#### [The task]
In the records below, the line with "How do I perform: Select the YTD time range?" opens the range and the line with "Open the Language" closes it; print that range exactly and nothing else.

(Stored items)

↓↓↓

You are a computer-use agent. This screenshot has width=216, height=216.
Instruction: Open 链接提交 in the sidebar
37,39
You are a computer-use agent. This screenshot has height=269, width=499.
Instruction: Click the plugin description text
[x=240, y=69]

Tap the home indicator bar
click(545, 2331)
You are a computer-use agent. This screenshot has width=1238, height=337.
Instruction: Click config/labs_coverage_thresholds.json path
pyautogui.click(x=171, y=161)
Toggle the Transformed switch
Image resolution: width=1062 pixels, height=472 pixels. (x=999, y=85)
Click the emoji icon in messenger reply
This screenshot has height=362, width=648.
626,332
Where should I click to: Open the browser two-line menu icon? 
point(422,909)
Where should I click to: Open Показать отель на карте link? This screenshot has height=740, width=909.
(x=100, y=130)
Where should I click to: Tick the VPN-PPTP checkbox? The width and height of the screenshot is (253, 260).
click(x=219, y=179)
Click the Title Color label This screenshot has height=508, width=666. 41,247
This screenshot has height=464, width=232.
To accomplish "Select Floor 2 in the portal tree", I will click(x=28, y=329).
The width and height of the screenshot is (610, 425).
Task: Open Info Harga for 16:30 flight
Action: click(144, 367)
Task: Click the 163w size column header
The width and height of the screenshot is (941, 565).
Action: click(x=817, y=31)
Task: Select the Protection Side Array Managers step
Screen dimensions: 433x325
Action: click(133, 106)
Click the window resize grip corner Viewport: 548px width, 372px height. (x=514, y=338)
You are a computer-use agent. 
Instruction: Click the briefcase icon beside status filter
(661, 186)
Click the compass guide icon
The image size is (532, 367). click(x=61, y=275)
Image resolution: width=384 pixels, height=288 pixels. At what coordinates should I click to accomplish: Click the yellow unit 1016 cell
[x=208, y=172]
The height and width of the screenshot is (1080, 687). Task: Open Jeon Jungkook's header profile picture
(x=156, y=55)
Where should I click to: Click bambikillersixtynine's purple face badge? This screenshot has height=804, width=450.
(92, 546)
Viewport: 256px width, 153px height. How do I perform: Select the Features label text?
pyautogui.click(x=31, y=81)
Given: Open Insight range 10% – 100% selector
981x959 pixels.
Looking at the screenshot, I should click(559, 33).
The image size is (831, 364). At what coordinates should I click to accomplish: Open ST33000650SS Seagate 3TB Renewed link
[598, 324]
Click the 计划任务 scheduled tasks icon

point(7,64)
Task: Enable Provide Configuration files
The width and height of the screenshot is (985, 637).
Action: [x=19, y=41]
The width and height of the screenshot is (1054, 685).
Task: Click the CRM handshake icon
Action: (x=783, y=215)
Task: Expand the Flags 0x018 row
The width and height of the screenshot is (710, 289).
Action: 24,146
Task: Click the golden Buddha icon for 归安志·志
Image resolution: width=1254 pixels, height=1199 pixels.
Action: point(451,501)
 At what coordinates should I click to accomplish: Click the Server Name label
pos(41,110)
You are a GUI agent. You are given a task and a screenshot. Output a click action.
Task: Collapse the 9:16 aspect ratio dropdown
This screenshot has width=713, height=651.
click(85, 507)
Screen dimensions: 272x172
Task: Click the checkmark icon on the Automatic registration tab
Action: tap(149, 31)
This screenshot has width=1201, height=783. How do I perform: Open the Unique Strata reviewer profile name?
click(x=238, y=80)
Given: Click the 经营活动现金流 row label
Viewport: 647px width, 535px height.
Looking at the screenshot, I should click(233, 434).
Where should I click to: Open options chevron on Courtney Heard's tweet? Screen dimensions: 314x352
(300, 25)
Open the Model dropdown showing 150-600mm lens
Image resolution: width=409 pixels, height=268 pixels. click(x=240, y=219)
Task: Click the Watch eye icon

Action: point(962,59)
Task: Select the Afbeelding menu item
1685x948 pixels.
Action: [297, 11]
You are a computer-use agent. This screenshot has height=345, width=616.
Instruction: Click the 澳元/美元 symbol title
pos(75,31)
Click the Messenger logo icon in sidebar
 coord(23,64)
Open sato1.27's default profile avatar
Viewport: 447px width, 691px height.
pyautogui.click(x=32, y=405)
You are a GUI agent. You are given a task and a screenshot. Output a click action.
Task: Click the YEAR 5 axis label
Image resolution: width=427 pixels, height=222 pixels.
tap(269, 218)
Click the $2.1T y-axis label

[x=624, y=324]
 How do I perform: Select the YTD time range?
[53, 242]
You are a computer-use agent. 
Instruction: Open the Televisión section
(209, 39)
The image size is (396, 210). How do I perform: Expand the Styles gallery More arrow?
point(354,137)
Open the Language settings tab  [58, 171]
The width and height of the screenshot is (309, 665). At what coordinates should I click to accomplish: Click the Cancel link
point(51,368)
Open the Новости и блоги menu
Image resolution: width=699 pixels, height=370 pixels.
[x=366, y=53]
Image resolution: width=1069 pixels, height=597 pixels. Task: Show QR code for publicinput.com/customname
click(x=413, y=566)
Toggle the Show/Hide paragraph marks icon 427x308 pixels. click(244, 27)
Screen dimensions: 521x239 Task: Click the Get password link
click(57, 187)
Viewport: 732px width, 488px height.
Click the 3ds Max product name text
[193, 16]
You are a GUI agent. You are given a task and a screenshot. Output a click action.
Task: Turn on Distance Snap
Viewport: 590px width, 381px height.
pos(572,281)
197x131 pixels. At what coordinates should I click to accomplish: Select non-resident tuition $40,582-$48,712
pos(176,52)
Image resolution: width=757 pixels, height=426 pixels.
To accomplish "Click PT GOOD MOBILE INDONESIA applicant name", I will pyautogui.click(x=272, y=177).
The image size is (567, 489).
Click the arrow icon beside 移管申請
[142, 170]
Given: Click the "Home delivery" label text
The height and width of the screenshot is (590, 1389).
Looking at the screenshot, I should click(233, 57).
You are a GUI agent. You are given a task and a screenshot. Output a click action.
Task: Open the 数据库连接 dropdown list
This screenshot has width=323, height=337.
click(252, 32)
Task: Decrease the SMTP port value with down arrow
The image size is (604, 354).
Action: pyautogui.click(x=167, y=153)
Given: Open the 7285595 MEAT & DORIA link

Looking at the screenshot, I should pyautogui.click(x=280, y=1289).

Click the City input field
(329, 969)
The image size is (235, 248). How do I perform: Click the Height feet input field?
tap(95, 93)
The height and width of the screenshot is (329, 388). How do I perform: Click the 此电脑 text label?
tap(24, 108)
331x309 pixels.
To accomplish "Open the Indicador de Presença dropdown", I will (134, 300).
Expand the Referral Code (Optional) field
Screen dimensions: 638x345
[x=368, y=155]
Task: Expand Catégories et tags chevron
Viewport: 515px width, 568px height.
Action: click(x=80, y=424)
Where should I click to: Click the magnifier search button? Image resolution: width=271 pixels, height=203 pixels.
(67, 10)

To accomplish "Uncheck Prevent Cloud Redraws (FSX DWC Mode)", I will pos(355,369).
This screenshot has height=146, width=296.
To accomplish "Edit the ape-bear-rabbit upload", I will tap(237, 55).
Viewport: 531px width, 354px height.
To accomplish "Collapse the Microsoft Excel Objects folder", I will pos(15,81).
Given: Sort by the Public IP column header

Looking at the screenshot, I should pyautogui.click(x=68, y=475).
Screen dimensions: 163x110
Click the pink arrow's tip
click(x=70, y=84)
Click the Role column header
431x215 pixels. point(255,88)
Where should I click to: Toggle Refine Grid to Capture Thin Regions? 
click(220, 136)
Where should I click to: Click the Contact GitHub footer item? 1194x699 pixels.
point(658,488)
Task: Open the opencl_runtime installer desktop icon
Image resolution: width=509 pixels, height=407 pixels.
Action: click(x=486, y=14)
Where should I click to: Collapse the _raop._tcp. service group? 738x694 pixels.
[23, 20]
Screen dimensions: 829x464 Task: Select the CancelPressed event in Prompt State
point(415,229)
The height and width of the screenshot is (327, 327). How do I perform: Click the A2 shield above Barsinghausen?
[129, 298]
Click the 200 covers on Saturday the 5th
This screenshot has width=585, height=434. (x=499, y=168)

↑↑↑

#### [Task output]
 How do I perform: Select the YTD time range?
[53, 242]
You are a computer-use agent. 
Instruction: Open the Televisión section
(209, 39)
The image size is (396, 210). How do I perform: Expand the Styles gallery More arrow?
point(354,137)
Open the Language settings tab  [58, 171]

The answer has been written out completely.